§ **Text**
━━━━━━━━

Medical abortion is about 14 times safer than childbirth, and also safer than the mortality rate for Penicillin and Viagra.

Medical abortion is as safe as, or safer than, surgical abortion. In the United States, an FDA report states that of the 3.7 million women who have had a medication abortion between 2000 and 2018, 24 died afterward, with 11 of those deaths likely unrelated to the abortion, including drug overdoses, homicides, and a suicide. When not taking the 11 likely unrelated deaths into account, the mortality rate for medication abortion is half the mortality rate of abortion overall. Including all deaths in the study, the data shows that the mortality rate for medication abortion is about equal to abortion overall.

Legal medical abortions reduce the risks associated with unsafe abortions. Globally, individuals who can get pregnant face substantial dangers to their health due to the significant challenges in obtaining safe abortion services. These negative outcomes arise from stringent abortion regulations, ineffective healthcare systems, a shortage of adequately trained healthcare professionals, societally imposed stigma, and limited services in remote regions. Additionally, within low and middle-income countries where abortion is legally allowed, a considerable number of unsafe abortions occur. Approximately 7 million women are hospitalized annually in these areas as a result of complications arising from unsafe abortion. Unsafe abortion is attributed to 4.7% to 13.2% of maternal deaths each year, with the estimated expense for managing its complications reaching $553 million. Many factors contribute to these health risks including lack of education about available choices, the varying stances of healthcare providers on abortion, a shortage of qualified personnel for safe abortion services, insufficient privacy and confidentiality, and services that fall short of meeting the demand.

━━━━━━━━

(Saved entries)
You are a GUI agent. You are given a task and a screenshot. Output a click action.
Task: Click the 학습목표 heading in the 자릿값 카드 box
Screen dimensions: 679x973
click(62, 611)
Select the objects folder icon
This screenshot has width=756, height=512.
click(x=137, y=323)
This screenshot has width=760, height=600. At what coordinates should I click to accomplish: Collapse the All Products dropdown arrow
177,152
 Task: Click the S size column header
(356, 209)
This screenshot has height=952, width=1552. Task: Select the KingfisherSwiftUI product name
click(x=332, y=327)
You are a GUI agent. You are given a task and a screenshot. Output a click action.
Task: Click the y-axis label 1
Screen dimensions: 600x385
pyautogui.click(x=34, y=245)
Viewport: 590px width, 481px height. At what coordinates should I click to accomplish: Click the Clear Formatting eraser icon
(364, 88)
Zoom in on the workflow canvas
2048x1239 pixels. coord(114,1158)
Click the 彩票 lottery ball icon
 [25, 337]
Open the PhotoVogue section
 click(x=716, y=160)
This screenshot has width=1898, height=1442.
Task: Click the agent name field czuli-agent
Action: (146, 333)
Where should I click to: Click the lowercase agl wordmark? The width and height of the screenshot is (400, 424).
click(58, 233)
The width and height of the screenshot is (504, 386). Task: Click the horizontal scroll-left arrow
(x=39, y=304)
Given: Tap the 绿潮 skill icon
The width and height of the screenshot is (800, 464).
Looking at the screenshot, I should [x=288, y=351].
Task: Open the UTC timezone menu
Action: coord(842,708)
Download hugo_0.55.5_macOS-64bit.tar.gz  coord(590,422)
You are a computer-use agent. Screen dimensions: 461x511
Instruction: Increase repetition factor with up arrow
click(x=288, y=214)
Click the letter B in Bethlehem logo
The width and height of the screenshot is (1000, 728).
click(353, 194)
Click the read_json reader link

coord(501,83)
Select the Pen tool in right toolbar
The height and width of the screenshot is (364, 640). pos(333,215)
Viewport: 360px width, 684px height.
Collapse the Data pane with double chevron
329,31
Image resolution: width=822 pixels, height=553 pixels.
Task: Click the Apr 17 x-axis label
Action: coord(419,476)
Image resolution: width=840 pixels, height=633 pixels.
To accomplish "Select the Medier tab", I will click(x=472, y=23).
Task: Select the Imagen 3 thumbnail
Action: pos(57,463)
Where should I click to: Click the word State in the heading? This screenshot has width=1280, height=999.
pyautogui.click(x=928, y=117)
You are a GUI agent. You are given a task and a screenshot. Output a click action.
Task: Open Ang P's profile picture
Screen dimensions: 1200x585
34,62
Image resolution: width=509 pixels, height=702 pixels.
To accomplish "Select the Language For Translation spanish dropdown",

━━━━━━━━

§ **Task 1**
In the medical abortion text, switch "medication abortion" to "drug-induced abortion" and write out the passage from "Medical abortion is about" up to and including "to abortion overall.".
§ **Task 2**
According to the medical abortion text, roughly how many women are hospitalized each year in low and middle-income countries because of complications from unsafe abortion?

§ **Exercise response 1**
Medical abortion is about 14 times safer than childbirth, and also safer than the mortality rate for Penicillin and Viagra.

Medical abortion is as safe as, or safer than, surgical abortion. In the United States, an FDA report states that of the 3.7 million women who have had a drug-induced abortion between 2000 and 2018, 24 died afterward, with 11 of those deaths likely unrelated to the abortion, including drug overdoses, homicides, and a suicide. When not taking the 11 likely unrelated deaths into account, the mortality rate for drug-induced abortion is half the mortality rate of abortion overall. Including all deaths in the study, the data shows that the mortality rate for drug-induced abortion is about equal to abortion overall.

§ **Exercise response 2**
Approximately 7 million.